──────── Records for this task

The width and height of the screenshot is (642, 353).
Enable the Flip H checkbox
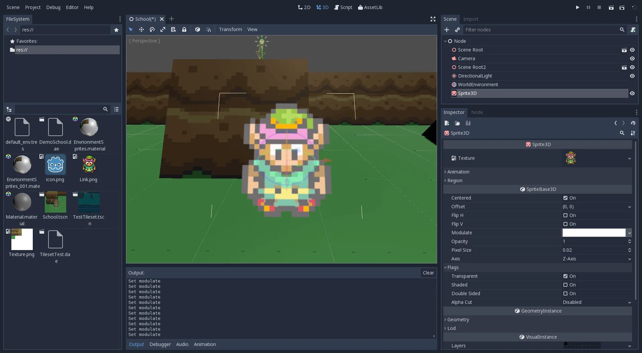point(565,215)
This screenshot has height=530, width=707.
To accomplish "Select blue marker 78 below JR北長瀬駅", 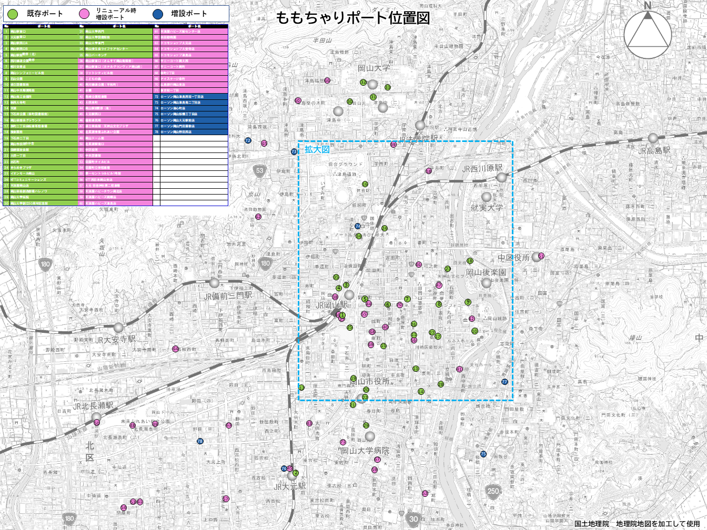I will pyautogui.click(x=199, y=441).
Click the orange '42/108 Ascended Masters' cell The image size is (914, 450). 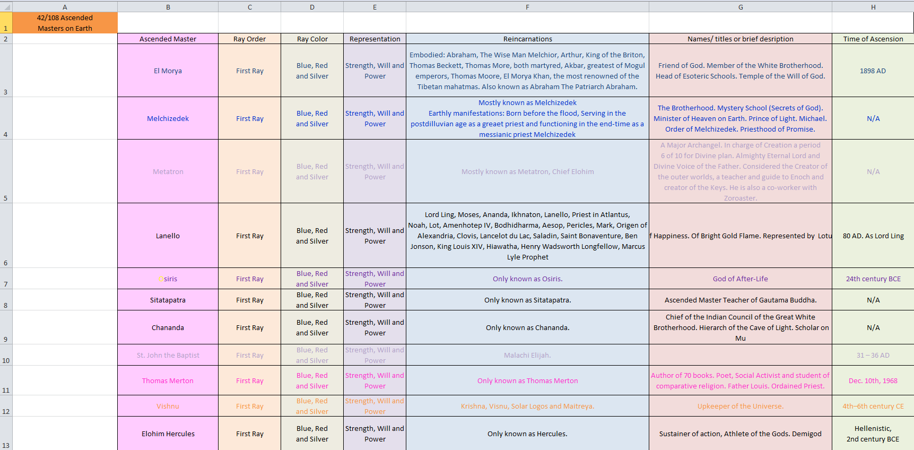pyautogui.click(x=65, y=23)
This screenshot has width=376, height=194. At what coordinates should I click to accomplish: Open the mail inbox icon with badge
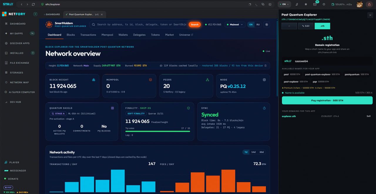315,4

────────────────

-- Set problem --
Swap "badge" for "counter" in the items, covering the line with "This screenshot has width=376, height=194." through the end of the items, and reproduce only those lines with everything else unchanged. Leave the pictures out.

-- Full output --
This screenshot has width=376, height=194. At what coordinates should I click to accomplish: Open the mail inbox icon with counter
315,4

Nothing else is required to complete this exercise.